Jason blinked. “What?”

“Watching. To see what I’d do, if I really had the gumption to keep going, to not give up.”

He raised a brow at her. “Kind of cold-blooded, wasn’t it?”

“I know you think I’m some kind of naive fool, but I assure you, Jason, I knew exactly what kind of man your father was. There wasn’t an ounce of pity or sympathy in him. He neither gave nor accepted either, right up to the end. He was a Hawk, and Hawks aren’t soft, he used to say.”

She looked at him then. “And apparently,” she said, looking at him steadily, “Hawks also breed true.”

As with Alton, he again didn’t react to the comparison. When he spoke, his voice was quiet, but somehow more ominous because of it.

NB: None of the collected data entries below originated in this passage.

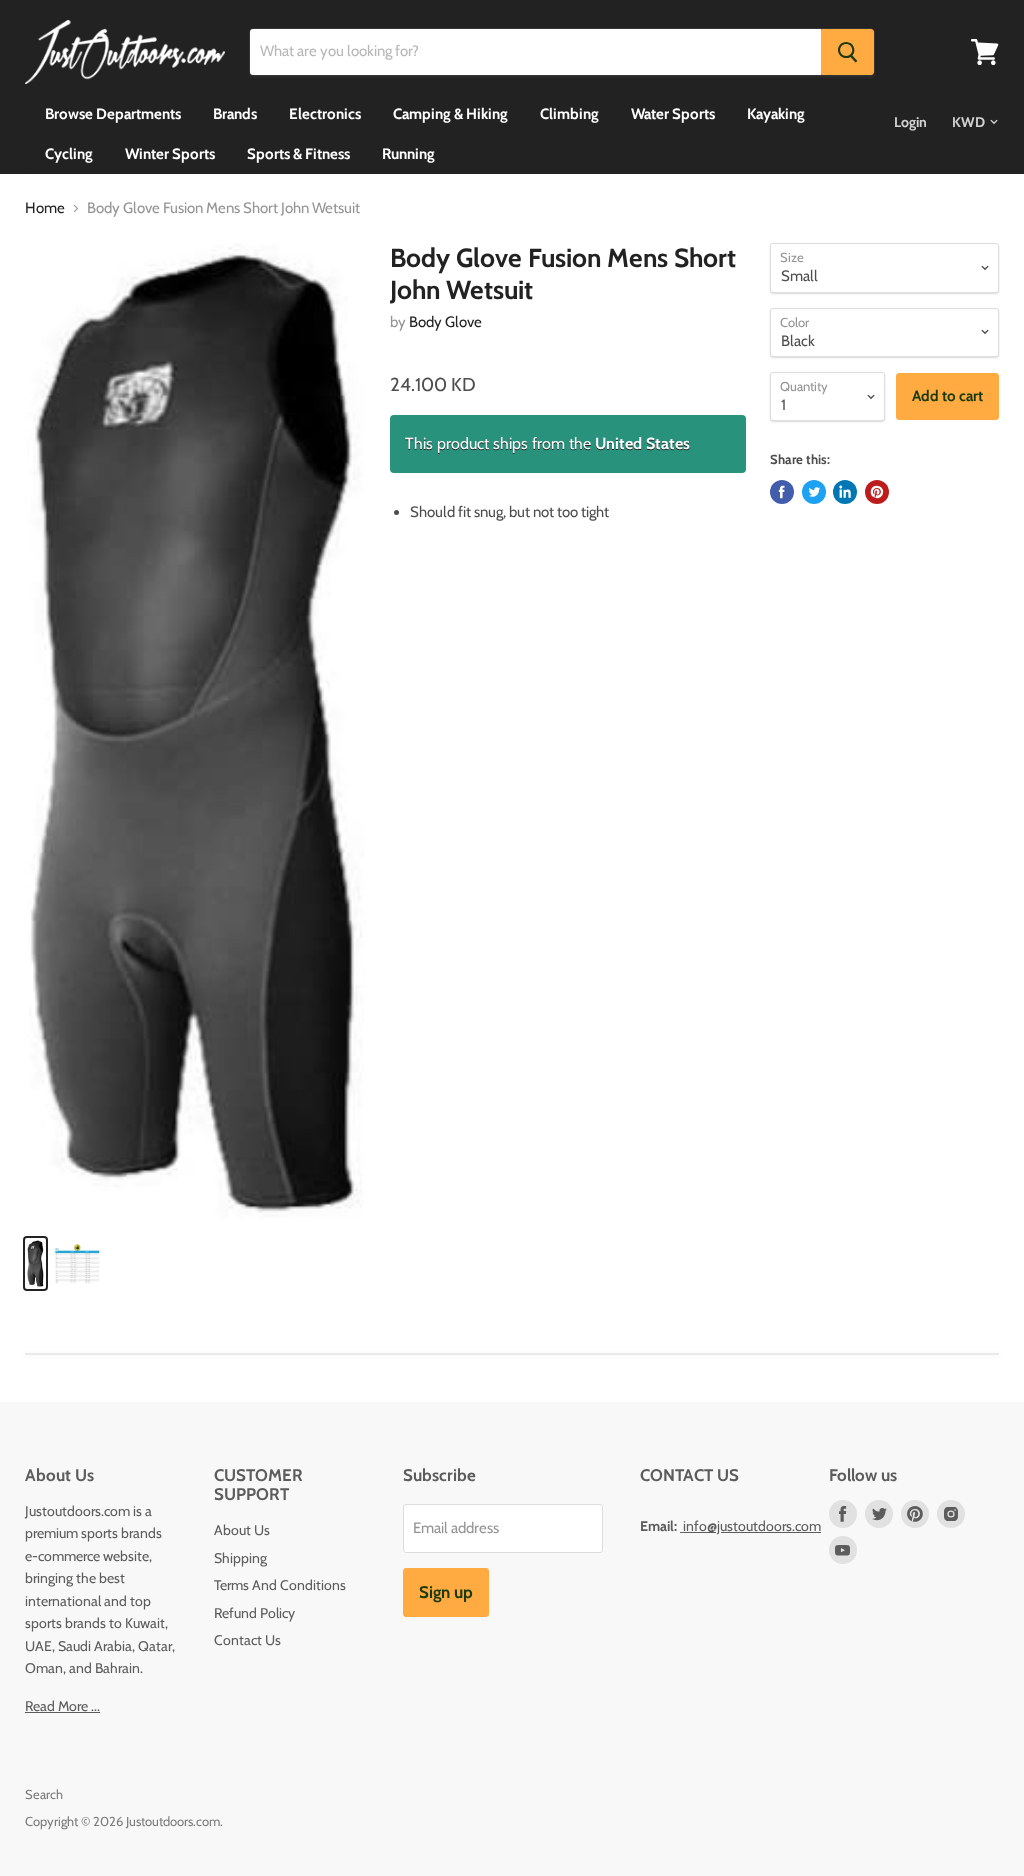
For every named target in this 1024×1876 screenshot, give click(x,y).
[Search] (847, 52)
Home (45, 208)
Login (910, 122)
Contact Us (247, 1640)
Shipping (240, 1558)
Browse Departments (113, 114)
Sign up (446, 1592)
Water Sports (673, 114)
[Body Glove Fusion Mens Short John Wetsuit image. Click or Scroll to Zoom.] (195, 731)
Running (408, 154)
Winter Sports (170, 154)
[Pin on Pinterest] (877, 492)
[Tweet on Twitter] (814, 492)
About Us (242, 1530)
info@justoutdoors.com (752, 1526)
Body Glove (445, 322)
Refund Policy (254, 1613)
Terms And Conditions (280, 1585)
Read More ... (62, 1706)
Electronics (325, 114)
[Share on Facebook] (782, 492)
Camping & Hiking (450, 114)
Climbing (569, 114)
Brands (235, 114)
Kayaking (776, 114)
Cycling (69, 154)
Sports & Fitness (298, 154)
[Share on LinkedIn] (845, 492)
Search (44, 1794)
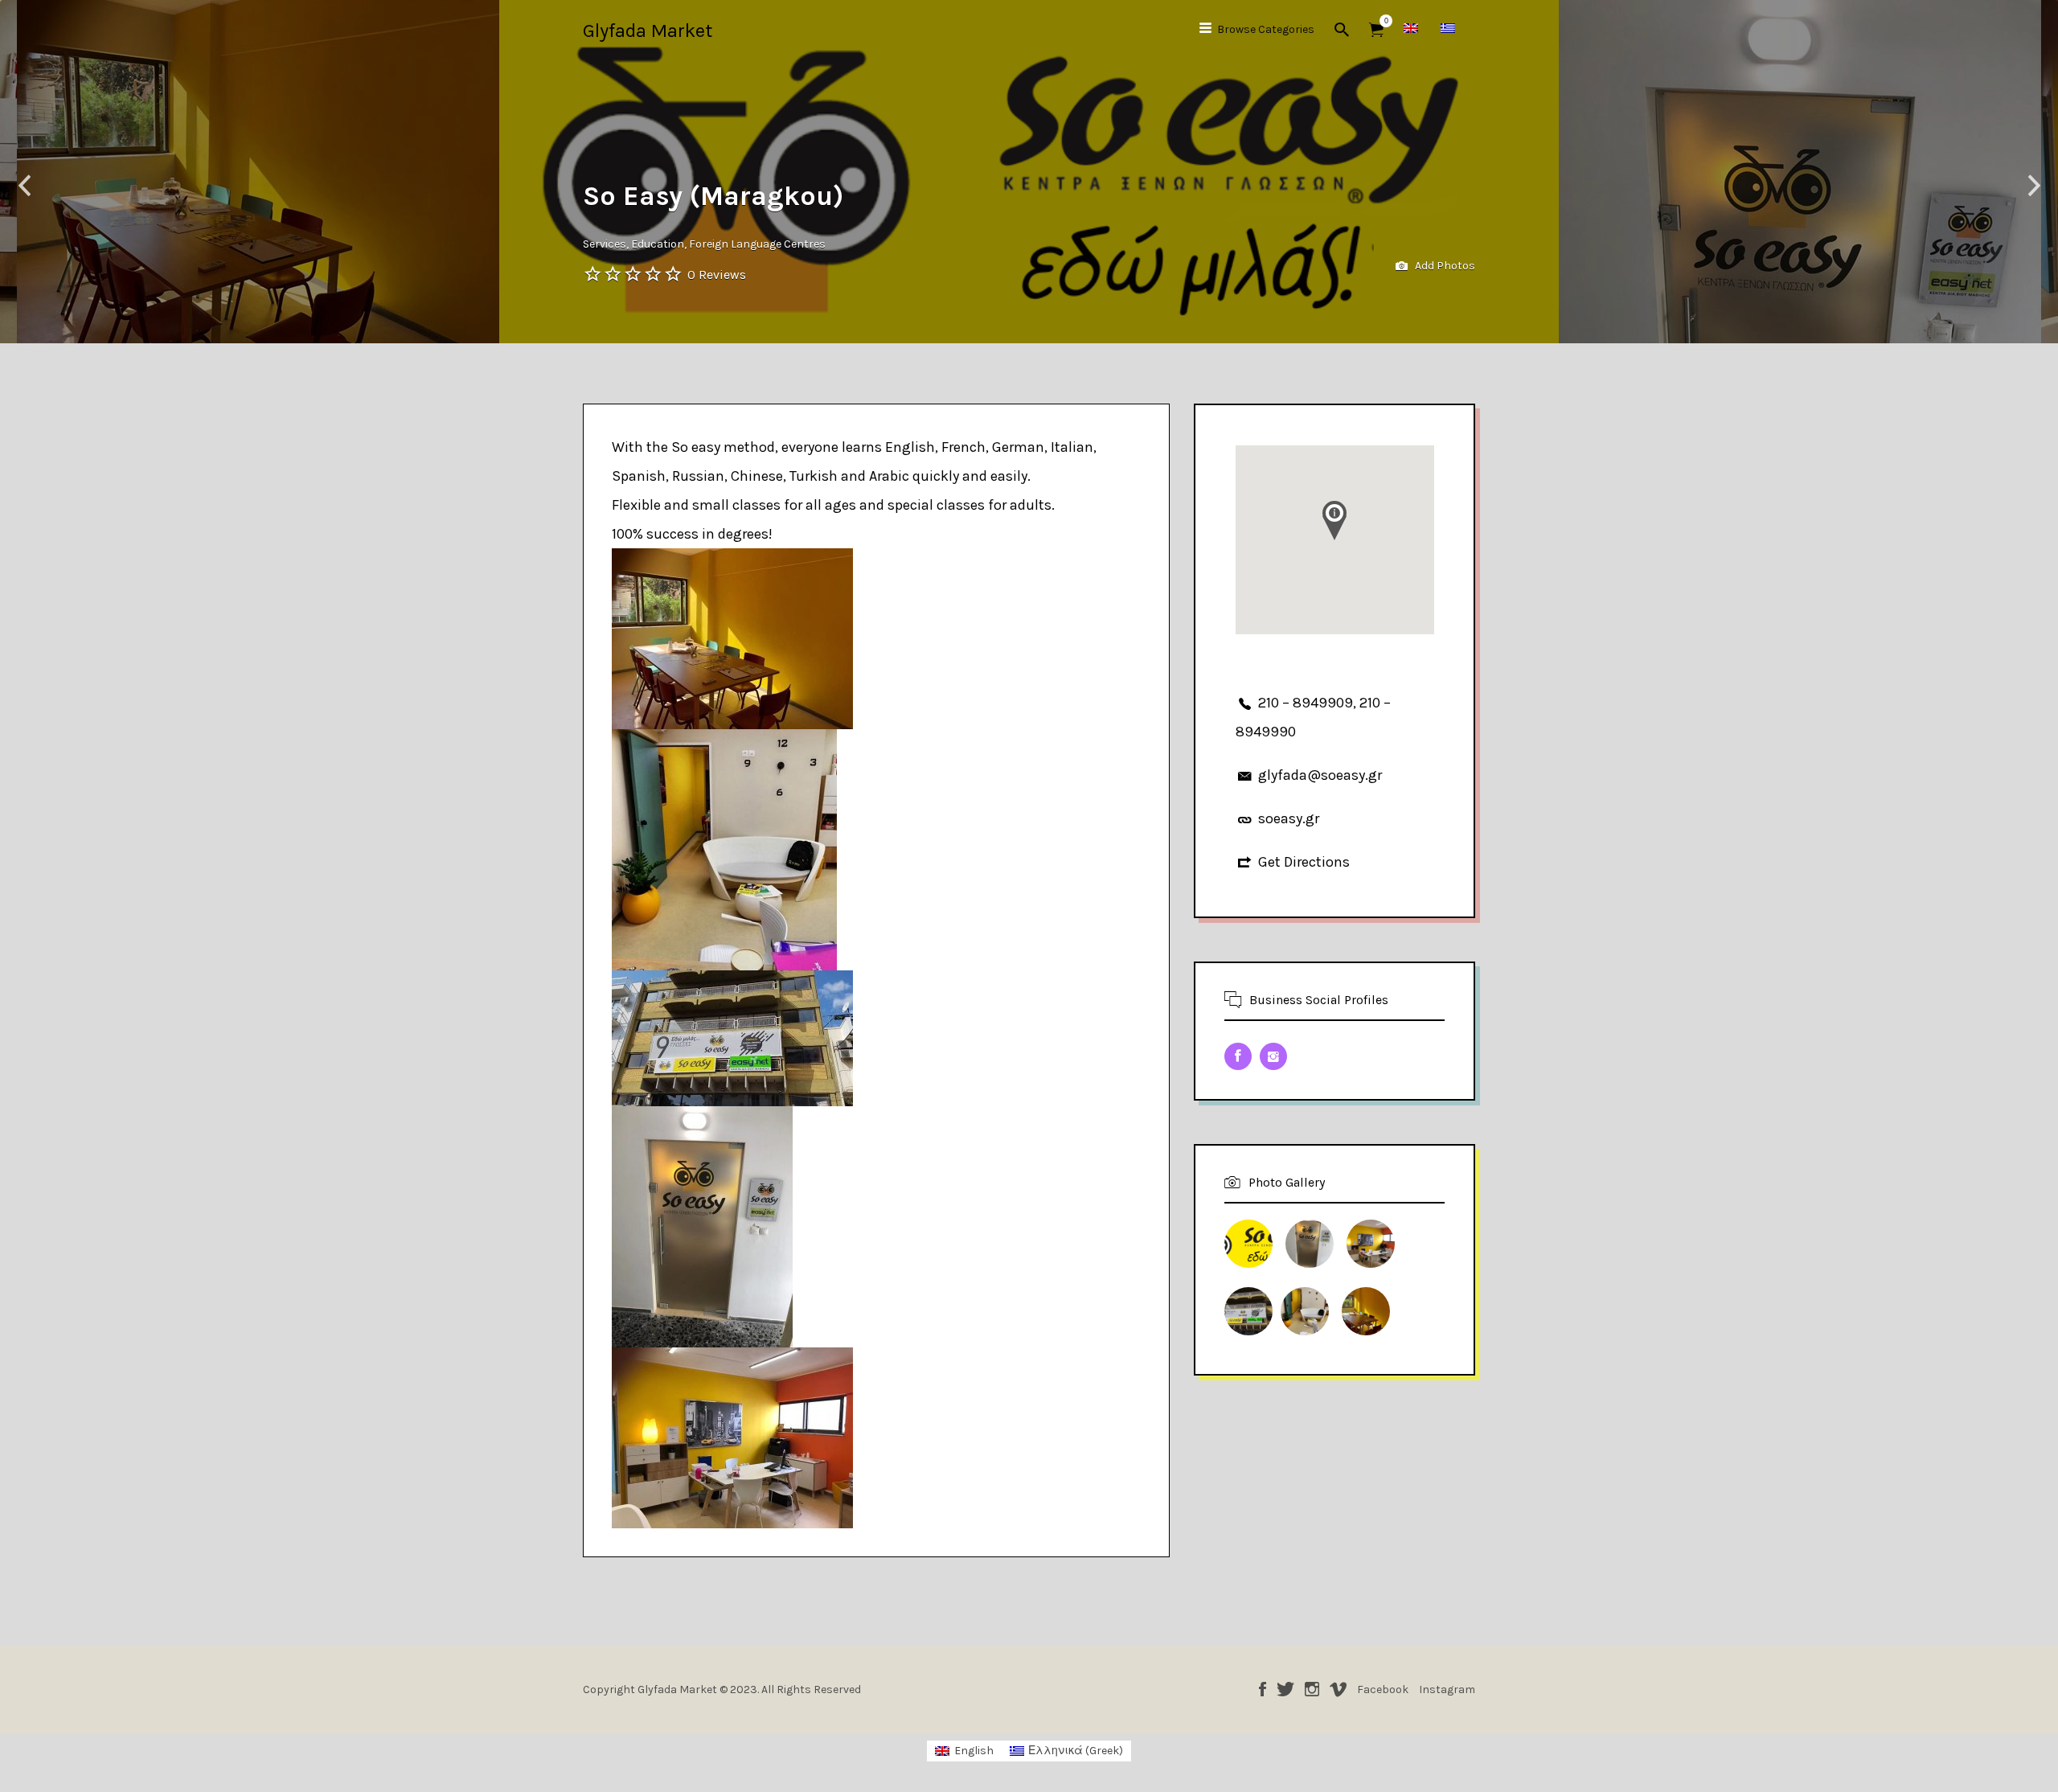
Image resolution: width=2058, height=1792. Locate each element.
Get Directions (1304, 862)
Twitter (1285, 1689)
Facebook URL (1238, 1056)
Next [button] (2034, 186)
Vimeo (1338, 1689)
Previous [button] (24, 186)
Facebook (1262, 1689)
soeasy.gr (1288, 818)
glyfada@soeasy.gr (1320, 775)
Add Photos (1443, 266)
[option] (1029, 171)
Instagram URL (1273, 1056)
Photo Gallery (1286, 1182)
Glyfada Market (647, 30)
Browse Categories (1265, 29)
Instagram (1312, 1689)
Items (1376, 30)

“Are they gullible, Kendall?”

She thought of the book and knew what he meant. She really hadn’t made any progress at all, she thought tiredly. He didn’t believe any of it. She turned her eyes back to the road.

“No,” she finally answered. “But Aaron grew up with centuries of family history. Stories told by his father, his grandfather, and his great-grandfather.”

“And he believed them.”

“I don’t know if he really did, or if at the end it was just hope.”

“But you believe it.”

“Who was it who said that once you’ve eliminated the impossible, what remains is the truth, no matter how improbable it might be?”

“More fairy tales,” Jason said with a grimace. “Well, I haven’t eliminated anything yet. But I’m about to. That book is a joke, doling out little scraps of supposed fact in whatever order suits the purpose. A little here, a little there, just to nudge me in the right direction, because that’s what it’s all about, isn’t it? And there’s going to be a way to prove it. And trust me, Kendall, I’ll find that way.”

She slowed the car and pulled over to the curb. Jason looked at her, then out the window. “I have to go to the bank,” she said, a little abruptly. “And maybe it’s not such a good idea that you go to Aaron’s office. You’re still too angry.”

He didn’t deny it. “I don’t know what the truth is here, yet. Whether you’re in cahoots with the old lady, figuring you’ll scare me off with that threat of jail, whether you really think you can get your hands on that money through me, or whether you’re up to something else. But I’ll find out.”

“You left out a possibility. That I’m telling the truth.”

He laughed. “Lady, that’s so far down on the possibility scale it doesn’t even register.”

“Thank you,” she said sarcastically, beyond hiding her weary annoyance now. “I appreciate your faith and trust.”

“You want something to appreciate? How about a little advice?” He lifted the book again. “If you plan on trying to make this little fabrication about our future together come true, you might want to change your approach.”

“My approach?”

“You would have gotten a lot farther in that direction if you’d joined me last night.”

Joined him? It hit her then. Joined him in bed, he meant. For the first time in a long time, Kendall had to fight very hard to keep from blushing. The images that flashed through her mind astonished her. Her experience was, at best, limited, but somehow she was picturing things she’d never thought of doing, let alone ever done. And at a time when she should be angry, not having lewd fantasies about a man who was making her life so difficult. Her effort at control made her voice very cool as she gathered her scattered poise around her and made herself meet his eyes.